U.S. military authorities also denied Fronius a posthumous Bronze Star, ruling -- as they did on other award nominations from commanders in El Salvador -- that combat patches and medals could not be given to soldiers for actions in a place never recognized as a combat zone.

The turnaround in the official U.S. line about America's military involvement in El Salvador came in February when President Clinton signed the 1996 defense authorization act.

A provision, pushed through by Rep. Robert K. Dornan (R-Calif.), who credits a CBS "60 Minutes" program last May highlighting the Salvadoran story, ordered the Pentagon to give Armed Forces Expeditionary Medals to all who served in El Salvador from January 1981 to February 1992.

"This opens the door for the submission of awards packages for everything from combat infantry patches to medals of valor," said F. Andy Messing Jr., a major in the Army Special Forces reserves who runs the National Defense Council Foundation and made several dozen trips to El Salvador in the 1980s. The Army bureaucracy remains slow to mobilize in support of the veterans. Military spokesmen did not advertise yesterday's awards ceremonies, which were organized not by the Pentagon but by No Greater Love, a nonprofit group dedicated to comforting relatives of those killed in military service or by acts of terrorism.

Army leaders have been asked to reconsider granting medals of valor to some involved in the Salvadoran operation, but they have not decided how to proceed.

"Our challenge now will be documentation," said Lt. Gen. Theodore Stroup, who oversees Army personnel issues and was the senior ranking military officer at the cemetery ceremony. "Since commanders weren't authorized to submit all the paperwork for combat awards, some of the paper trace may be lacking."

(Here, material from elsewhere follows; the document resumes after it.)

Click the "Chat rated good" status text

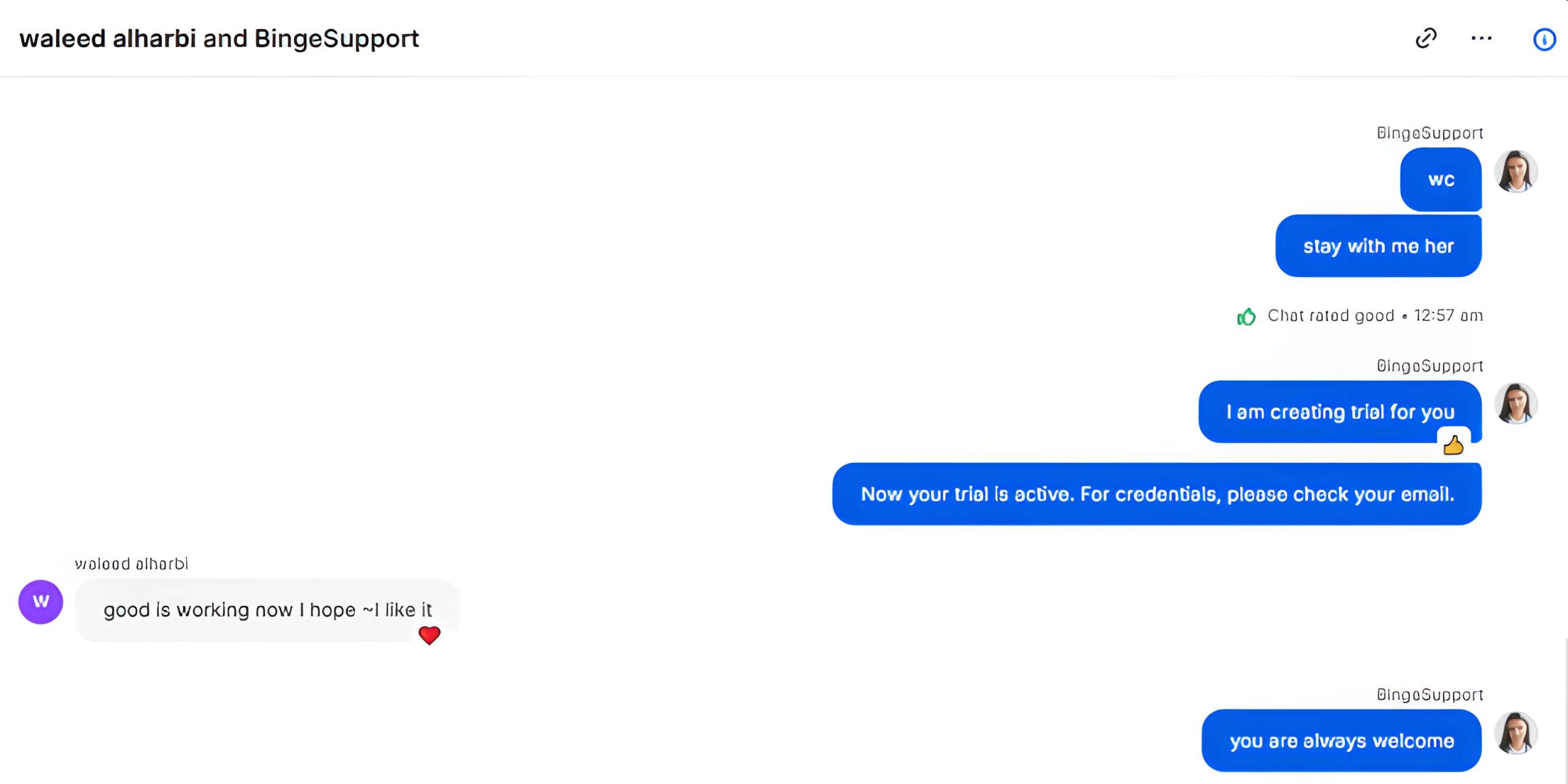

But for some, at least, the book on El Salvador can be closed. "When I told people my father was killed in El Salvador, they said we don't have troops there," Jonathan Pickett, 16, told the cemetery gathering. His father, Lt. Col. David Pickett, commander of an Army helicopter assault unit, was slain by Salvadoran guerrillas and is the only soldier killed in El Salvador to be buried at Arlington. A bugler sounded taps over Pickett's white tombstone at the end of yesterday's remembrance. CAPTION: Elizabeth Carney, center, daughter of Gregory A. Fronius, killed in El Salvador, lifts shroud covering a memorial stone near where a maple tree was planted in Arlington National Cemetery in memory of U.S. soldiers. With her are Shari Scott, daughter of Daniel Scott, also killed in El Salvador, and Maj. Hector E. Pagan. CAPTION: Rosemary Griggs, whose husband David H. Pickett died in El Salvador, places a rose on a memorial stone at Arlington Cemetery. At rear are Elizabeth, Celinda and Patrick Carney. Celinda's previous husband also died in El Salvador.